My mom talks about that conductor a lot who told her nearly ten years ago, that it is important to stick with the hard work they put in; especially when he becomes a teenager. As this is the time most families give up. It is that time that priorities change mainly because their children’s body change into an adult body, but also because the focus is more on academic achievements and what to do once they are out of school. The daily fight with different authorities and professionals simply becomes too much to handle and gets understandably avoided.   And of course other teenage troubles like hating your parents, dating, being self-conscious etc can make life even more challenging.
But it’s that time where the physical upkeep wins importance as it sets the tune for adulthood. You lose your range of movement and ability to control your limbs sufficiently when you are a teenager; it becomes a even harder battle to fight when you are an adult.
Those teenagers need activity not because they have CP but because they are human. The ”use it or loose it” rule of thumb for physical activity applies as much to them as to the rest of the teenage/young adult/human population. Exercise is supposed to be part of a healthy life-style. But what happens in reality that at this time physical activity slows way down because they become harder to handle. However, my mom also insists that she used to have more back pain when my brother was little because of the awkward bending over. Because they learned together how to support his movements, it has become easier – in a way they grew together.

They’ve had sixteen years of conductively growing together. And I think they are happily looking back on how much they learned and are happy to be able to keep going with this.

I am still watching and also learning from them.

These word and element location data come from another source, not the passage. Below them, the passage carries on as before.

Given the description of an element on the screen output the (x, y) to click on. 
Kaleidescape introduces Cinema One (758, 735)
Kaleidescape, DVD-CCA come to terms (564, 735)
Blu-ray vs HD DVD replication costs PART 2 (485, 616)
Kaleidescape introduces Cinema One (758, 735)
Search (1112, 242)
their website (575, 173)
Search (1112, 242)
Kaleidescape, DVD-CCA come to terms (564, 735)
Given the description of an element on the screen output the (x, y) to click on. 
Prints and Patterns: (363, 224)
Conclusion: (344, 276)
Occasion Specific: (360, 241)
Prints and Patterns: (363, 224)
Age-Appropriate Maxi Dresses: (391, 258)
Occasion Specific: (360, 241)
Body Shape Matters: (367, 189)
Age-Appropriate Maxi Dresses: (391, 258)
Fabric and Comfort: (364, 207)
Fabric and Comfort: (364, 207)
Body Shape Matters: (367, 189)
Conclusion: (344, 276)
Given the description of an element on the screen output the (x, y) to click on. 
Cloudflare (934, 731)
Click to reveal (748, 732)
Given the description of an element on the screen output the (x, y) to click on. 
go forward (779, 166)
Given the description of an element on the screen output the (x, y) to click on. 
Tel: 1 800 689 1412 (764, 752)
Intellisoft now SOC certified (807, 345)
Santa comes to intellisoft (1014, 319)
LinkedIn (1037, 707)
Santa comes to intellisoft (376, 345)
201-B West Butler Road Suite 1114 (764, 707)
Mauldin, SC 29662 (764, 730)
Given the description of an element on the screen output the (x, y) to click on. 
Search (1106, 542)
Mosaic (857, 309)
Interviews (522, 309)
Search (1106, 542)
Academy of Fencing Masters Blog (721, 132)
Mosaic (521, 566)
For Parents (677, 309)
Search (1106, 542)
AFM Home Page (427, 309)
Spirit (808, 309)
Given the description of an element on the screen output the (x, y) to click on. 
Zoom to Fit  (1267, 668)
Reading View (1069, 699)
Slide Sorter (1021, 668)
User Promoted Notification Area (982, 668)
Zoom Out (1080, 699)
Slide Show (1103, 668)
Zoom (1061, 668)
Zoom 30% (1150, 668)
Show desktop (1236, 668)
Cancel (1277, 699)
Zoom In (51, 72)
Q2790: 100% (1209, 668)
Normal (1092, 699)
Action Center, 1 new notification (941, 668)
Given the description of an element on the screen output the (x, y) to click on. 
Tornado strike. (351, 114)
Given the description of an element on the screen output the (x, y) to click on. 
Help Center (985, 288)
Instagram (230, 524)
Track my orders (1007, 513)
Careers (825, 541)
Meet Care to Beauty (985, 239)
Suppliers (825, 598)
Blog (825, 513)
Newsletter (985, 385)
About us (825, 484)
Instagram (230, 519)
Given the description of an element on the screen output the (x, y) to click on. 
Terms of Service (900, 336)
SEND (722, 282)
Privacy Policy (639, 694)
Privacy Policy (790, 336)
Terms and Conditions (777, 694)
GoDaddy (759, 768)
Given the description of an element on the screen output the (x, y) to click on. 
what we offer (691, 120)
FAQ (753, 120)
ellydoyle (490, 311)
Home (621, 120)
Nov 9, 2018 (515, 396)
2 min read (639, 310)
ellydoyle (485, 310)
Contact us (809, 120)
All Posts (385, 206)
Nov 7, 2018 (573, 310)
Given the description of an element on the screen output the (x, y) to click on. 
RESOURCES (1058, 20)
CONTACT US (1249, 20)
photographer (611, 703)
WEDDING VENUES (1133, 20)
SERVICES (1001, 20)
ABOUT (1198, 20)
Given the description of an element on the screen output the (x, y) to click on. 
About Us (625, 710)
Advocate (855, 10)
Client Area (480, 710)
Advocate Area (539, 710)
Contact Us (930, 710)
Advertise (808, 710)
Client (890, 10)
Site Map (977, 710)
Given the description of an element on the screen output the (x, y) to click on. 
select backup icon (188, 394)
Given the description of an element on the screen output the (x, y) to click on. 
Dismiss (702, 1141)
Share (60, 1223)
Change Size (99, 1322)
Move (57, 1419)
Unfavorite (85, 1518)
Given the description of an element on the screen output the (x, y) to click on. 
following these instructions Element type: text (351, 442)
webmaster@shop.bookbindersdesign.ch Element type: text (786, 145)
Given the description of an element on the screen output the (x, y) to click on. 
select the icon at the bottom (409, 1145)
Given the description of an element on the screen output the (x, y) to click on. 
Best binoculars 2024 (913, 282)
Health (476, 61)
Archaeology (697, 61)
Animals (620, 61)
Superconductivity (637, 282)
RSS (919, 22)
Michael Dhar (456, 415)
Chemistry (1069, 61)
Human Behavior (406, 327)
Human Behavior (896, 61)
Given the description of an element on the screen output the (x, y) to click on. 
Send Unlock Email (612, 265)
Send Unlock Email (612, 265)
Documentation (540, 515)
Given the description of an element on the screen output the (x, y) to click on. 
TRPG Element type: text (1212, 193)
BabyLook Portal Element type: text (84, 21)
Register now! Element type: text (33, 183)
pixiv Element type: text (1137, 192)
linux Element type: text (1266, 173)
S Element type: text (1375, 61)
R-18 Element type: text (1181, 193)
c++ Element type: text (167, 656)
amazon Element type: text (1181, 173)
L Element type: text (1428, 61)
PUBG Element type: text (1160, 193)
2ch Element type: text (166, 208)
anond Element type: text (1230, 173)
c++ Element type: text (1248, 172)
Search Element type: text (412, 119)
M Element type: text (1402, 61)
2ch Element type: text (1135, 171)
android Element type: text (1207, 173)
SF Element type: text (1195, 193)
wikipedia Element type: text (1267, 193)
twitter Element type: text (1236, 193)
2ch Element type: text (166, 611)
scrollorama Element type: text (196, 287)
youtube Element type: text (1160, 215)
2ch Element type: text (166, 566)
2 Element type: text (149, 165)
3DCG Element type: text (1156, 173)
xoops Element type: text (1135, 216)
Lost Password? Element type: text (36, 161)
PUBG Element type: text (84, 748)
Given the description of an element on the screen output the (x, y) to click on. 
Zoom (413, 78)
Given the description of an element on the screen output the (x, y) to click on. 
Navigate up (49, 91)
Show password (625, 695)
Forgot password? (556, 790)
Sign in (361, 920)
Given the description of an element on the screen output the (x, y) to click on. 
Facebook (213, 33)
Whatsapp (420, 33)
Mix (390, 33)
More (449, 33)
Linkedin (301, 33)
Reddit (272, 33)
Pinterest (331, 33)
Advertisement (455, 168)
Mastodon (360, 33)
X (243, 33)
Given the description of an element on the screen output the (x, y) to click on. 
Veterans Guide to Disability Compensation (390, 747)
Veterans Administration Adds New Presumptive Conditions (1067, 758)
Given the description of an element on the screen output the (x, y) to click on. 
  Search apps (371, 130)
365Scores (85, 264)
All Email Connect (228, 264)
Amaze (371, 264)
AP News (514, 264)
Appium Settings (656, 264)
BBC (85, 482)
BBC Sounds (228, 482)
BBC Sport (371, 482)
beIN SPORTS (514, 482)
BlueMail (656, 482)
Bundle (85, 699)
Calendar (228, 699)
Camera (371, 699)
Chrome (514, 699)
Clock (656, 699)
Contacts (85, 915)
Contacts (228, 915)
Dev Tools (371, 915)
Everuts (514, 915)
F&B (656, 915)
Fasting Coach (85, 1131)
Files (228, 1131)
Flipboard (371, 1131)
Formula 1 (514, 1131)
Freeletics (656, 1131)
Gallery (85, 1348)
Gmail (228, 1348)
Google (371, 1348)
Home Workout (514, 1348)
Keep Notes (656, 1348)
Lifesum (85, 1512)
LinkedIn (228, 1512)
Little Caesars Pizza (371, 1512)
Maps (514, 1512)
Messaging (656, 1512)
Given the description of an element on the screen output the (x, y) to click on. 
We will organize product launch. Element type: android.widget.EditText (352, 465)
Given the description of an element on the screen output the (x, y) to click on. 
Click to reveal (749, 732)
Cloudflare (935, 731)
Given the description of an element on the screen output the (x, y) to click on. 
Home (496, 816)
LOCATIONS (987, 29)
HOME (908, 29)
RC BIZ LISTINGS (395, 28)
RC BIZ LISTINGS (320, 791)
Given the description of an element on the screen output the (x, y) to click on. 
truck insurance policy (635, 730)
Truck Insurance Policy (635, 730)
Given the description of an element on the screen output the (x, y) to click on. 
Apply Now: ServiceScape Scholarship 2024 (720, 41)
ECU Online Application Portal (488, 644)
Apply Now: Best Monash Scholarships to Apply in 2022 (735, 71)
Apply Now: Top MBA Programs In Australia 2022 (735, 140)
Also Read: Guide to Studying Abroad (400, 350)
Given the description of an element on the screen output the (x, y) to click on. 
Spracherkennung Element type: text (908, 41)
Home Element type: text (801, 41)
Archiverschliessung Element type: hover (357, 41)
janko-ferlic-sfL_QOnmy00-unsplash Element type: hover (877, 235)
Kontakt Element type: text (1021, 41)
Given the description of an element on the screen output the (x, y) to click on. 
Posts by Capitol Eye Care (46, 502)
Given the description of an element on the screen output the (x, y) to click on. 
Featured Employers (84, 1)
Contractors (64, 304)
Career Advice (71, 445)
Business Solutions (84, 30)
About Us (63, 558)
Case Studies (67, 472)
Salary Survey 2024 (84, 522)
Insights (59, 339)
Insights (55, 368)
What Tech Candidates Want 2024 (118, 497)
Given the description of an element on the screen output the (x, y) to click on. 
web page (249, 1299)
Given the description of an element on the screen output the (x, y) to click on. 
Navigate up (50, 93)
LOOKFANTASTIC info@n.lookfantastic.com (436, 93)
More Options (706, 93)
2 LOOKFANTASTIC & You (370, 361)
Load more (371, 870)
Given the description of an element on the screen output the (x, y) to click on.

  1. Your story of your mother and brother is so inspiring. I have a 7 year old son with CP and we have been attending CE class in Brisbsne, Australia. He has benefitted from CE greatly! We will keep working with him on CE principle and make it as a part of daily life. Thank you for sharing your story.
    Kind Regards, Eriko

  2. Thanks for your kind words Eriko. I am glad you found this useful. A CE lifestyle is not an easy one to choose. But the best part is, you can make it your own and its absolutely worth it in the end.

  3. That is a lovely account, Anna. Why not edit it down and submit it to World CE Day?

  4. I love to follow your blog and my five year old granddaughter has attended a few intensive blocks as well. We live in the U.S. and we have to travel quite a distance for Hailey to attend. I would love to someday have a conductor in our home to work with her more regularly, do you know of any conductors in the U.S. that teach from the home. Please reply on my "Painting For Hailey"blog in case i forget to come back to yours. Thank you!

  5. Thanks Andrew, I will certainly think about this and see how to edit it down to fit the criteria.

  6. Great piece of writing, I really liked the way you highlighted some really important and significant points. It is really informative and quality of the content is extraordinary. Thanks for sharing this post.